J'admire la capacité de Wim Wenders à capter l'essentiel avec trois fois rien, à poser un regard d'une clairvoyance lapidaire sur son époque par la simple allusion et sans avoir recours aux formes narratives traditionnelles, au beau milieu des années 90 : il est hors du temps.
Du temps, il en sera d'ailleurs question dans Lisbonne Story, puisque le personnage principal (interprété par Rüdiger Vogler, déjà double du réalisateur dans Alice dans les villes) en devient la matière : il erre dans les rues de Lisbonne à la recherche désespérée de quelque chose d'aboli, de perdu, rendu désuet par le temps, rouillé par le flot des décennies.
Wim Wenders pose ici la question de la mémoire, et bien que son histoire se déroule au Portugal, l'on sent qu'elle aurait pu prendre place dans n'importe quelle ville d'Europe. Le film sort en 1995, le Mur est tombé depuis six ans, ouvrant la voie à une Europe enfin réunifiée. L'allemand Winter constate la disparition des frontières qu'il peut maintenant franchir librement : Une grande nation, ma terre natale, dira-t-il, constat enjoué qu'il tente de capter, un caméscope posé sur le tableau de bord de sa voiture. Ici, les langues ne sont plus un obstacle à la communication des peuples frères tant que l'on peut baragouiner en un mélange d'anglais, de portugais, de français ou d'espagnol : un brassage continue d'idiomes maladroit.

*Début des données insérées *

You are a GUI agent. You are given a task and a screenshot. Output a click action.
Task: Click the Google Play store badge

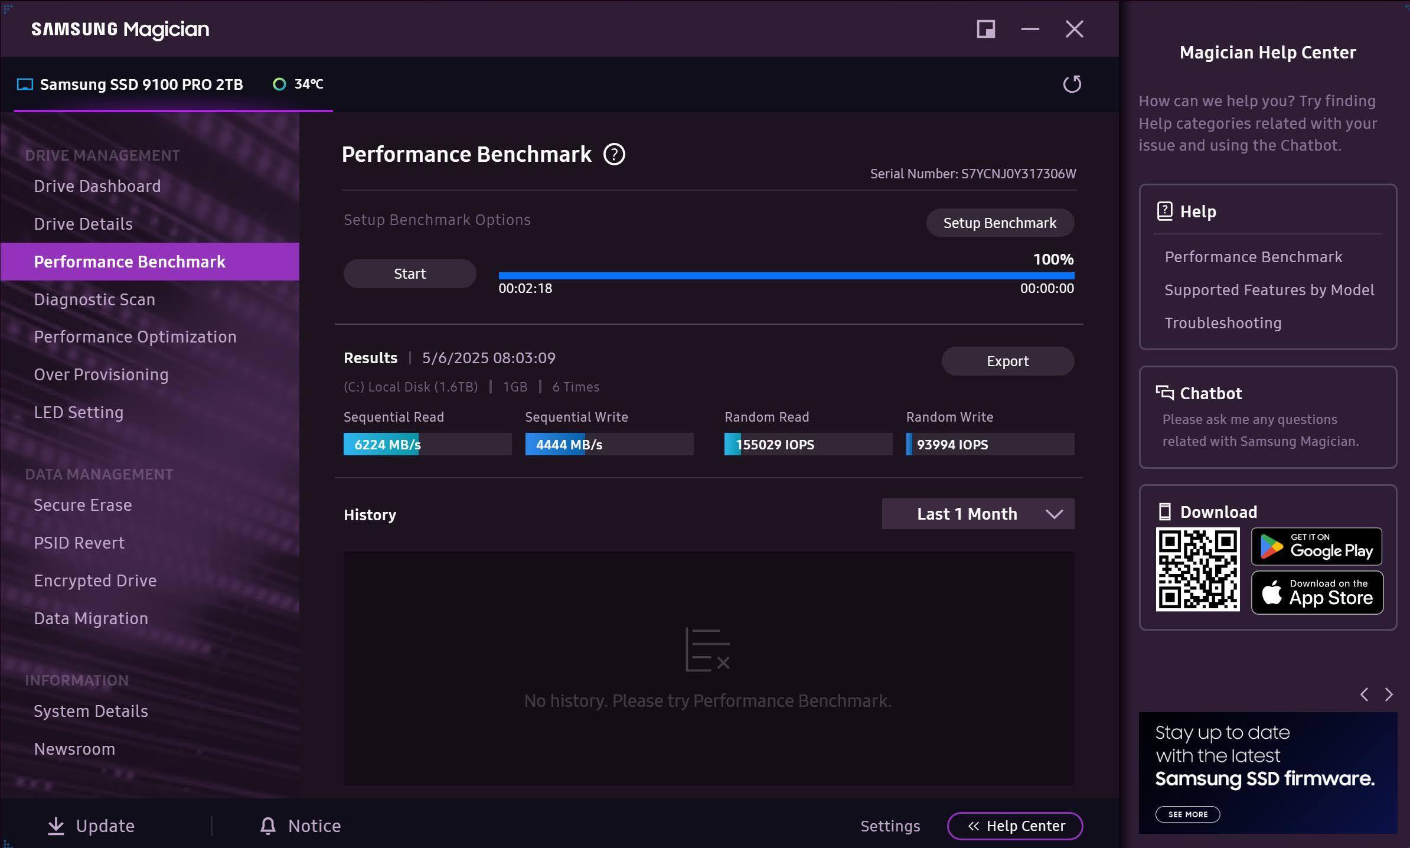click(1316, 546)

A l'heure de l'ultra-mondialisation, Winter cherche l'authentique d'une ville presque fantôme (à moins qu'il ne soit lui-même un spectre ?), errant dans les rues lisbonnaises nimbées de soleil en quête de quelque chose dont il ignore lui-même le nom. Encore une fois, les mots semblent avoir perdu de leur impact, et leur signification réside dans l'ineffable, dans ce qui ne saurait être dit.
Ainsi, la rencontre attendue – motivation première de l'histoire – avec son collègue réalisateur, qui lui a expressément demander de faire le voyage, n'arrive que dans le dernier quart du film : ce même réalisateur désormais retranché dans l'obscurité d'un studio miteux où s'entassent des rouleaux de pellicule destinés à n'être vus de personne. L'idiot sur la colline, le poète maudit.

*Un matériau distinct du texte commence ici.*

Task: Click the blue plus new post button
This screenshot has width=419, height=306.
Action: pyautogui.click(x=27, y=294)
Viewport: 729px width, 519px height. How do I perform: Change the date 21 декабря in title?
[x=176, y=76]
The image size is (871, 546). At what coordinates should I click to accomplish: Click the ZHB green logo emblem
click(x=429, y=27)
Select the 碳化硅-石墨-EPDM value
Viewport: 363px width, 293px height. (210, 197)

Même les images mouvantes, tournées en muet à la manière d'un Lumière ou d'un Vertov – censées capter la ville en son cœur – ont perdu de leur force : le documentariste, l'illusionniste, l'artiste s'est résigné, il n'y a plus rien qu'il puisse faire pour rendre honneur à la vérité. La vérité, quelle est-elle ? L'instant n'est-il pas déjà plus quand la caméra vient l'immortaliser ? Existe-t-il en dehors de l'image ? Ou grâce à elle ? Déjà, on ne sait plus dissocier réalité de mise en scène.

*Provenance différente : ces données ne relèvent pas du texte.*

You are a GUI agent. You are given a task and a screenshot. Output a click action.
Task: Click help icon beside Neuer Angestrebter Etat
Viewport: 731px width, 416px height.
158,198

Les images sont vaines, et, à l'heure des blockbusters conformes, on ne sait plus voir. Que reste-t-il à montrer qui n'ait déjà été montré ? qui n'ait déjà été biaisé par l’œil du cinéaste ? Alors on privilégie le son comme intermédiaire, car lui n'a pas à voir pour transcrire, il rend compte – sans trucage – de la cause et de l'effet immédiat, que les yeux mêmes ne sauraient voir (cf la séquence de bruitage avec les enfants, qui s'amusent à reconnaître le galop d'un cheval et la peur d'un cowboy au froissement de ses bottes sur le sable).
Le cinéma est-il mort ? Wim Wenders, quand il pose cette question désespérée et amère sur le ton solaire de l'apesanteur, vient poser l'ultime question d'un art qui célèbre alors son centenaire : a-t-il gardé intact la force de ses premiers jours ? A-t-il, lui qui pourtant le combat dans son essence même, été à son tour rattrapé par le temps ? Tant qu'il y aura des hommes, tant qu'il y aura des gosses pour s'émerveiller, l'Histoire ne saurait l'écraser, elle dépassera ses limites, à lui aussi...
Un grand film de cinéma, plus encore, un grand film sur Le Cinéma.